FlagSparse Overview#

FlagSparse is part of FlagOS. FlagSparse is a computing library that provides sparse matrix operations and is oriented towards multiple chip backends. It defines core sparse operations such as SpMV, SpMM, SpGEMM, and SDDMM, supporting high-performance computing in fields such as scientific computing, engineering simulation, machine learning, and artificial intelligence.

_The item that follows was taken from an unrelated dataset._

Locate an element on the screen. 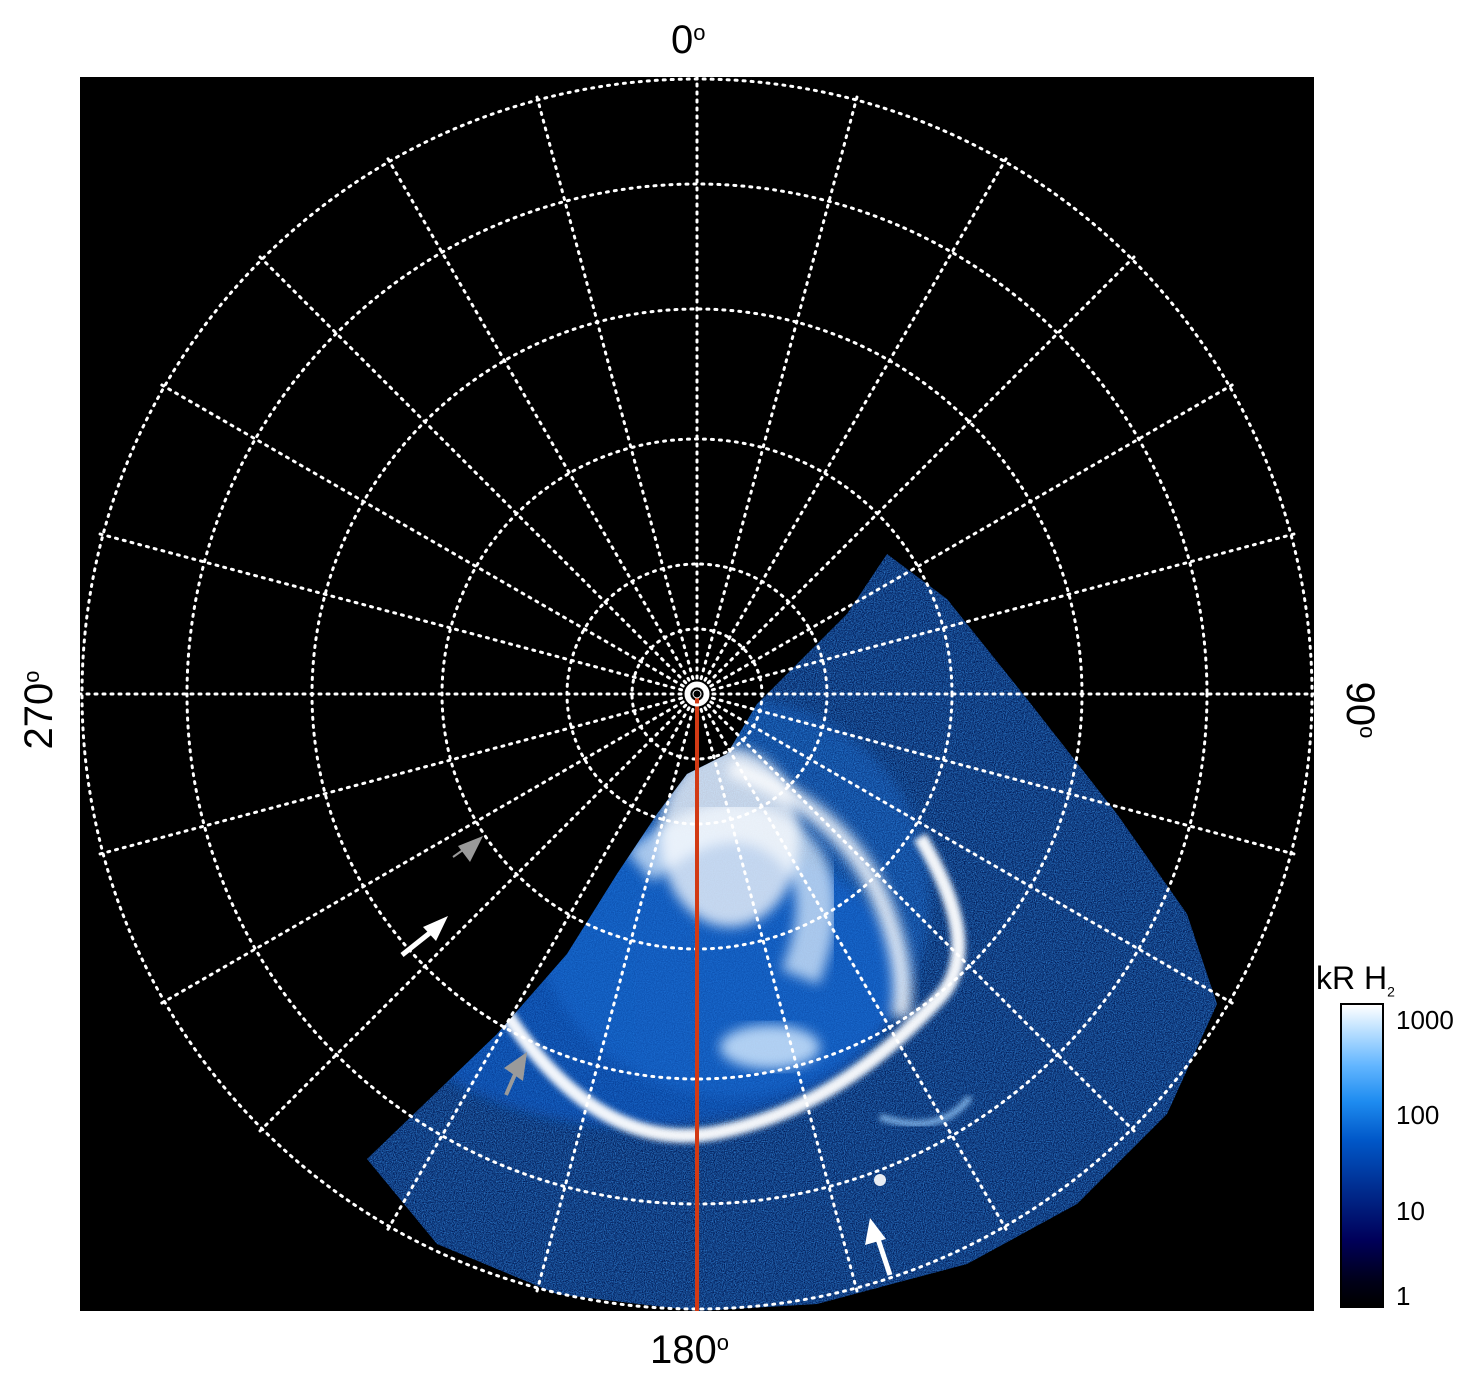  colorbar-title: kR H2 is located at coordinates (1356, 980).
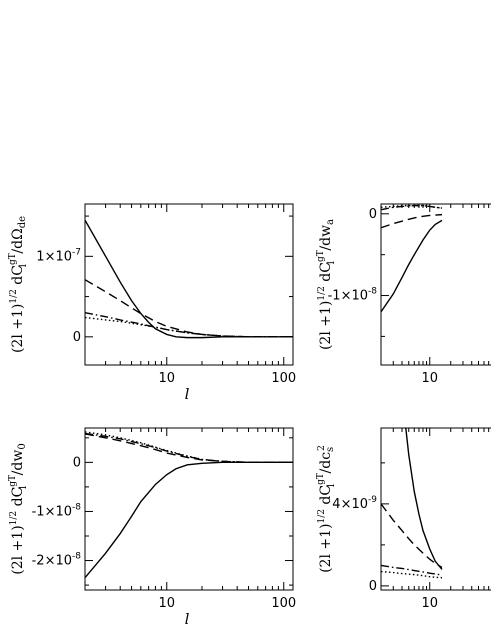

FlagSparse is a high-performance sparse operator library implemented using the Triton programming language launched by OpenAI.

Operators#

The complete operator registry is maintained at FlagSparse conf/operators.yaml.

Operator

Description

Formats

Gather

Gather values from dense tensor by index

Scatter

Scatter values into dense tensor by index

SpMV

Sparse matrix-vector multiplication

CSR, COO, COO-to-CSR

SpMM

Sparse matrix-dense matrix multiplication

CSR, COO, CSR-opt, CSR-opt-alg1, CSR-opt-alg2, AlphaSparse-alg1

SpGEMM

Sparse matrix-matrix multiplication

CSR

SDDMM

Sampled Dense-Dense Matrix Multiplication

CSR

SpSV

Sparse triangular solve (vector)

CSR, COO

SpSM

Sparse triangular solve (matrix)

CSR, COO

Sparse Format Constructors#

create_csr_matrix, create_coo_matrix, create_csc_matrix, create_bsr_matrix, create_sell_matrix, create_blocked_ell_matrix, coo_to_csr, coo_to_csc, coo_to_bsr, coo_to_sell, coo_to_blocked_ell, generate_random_sparse_matrix, read_mtx_file

Sparse Formats#

  • CSR (Compressed Sparse Row) – Standard format for row-oriented sparse operations.

  • COO (Coordinate format) – Triples of (row, column, value).

Architecture#

  • src/flagsparse/ – Core package. sparse_operations/ is emitted as several .py modules from string literals in flagsparse.py.

  • tests/ – Pytest accuracy tests and benchmarks.

  • benchmark/ – Performance benchmarks.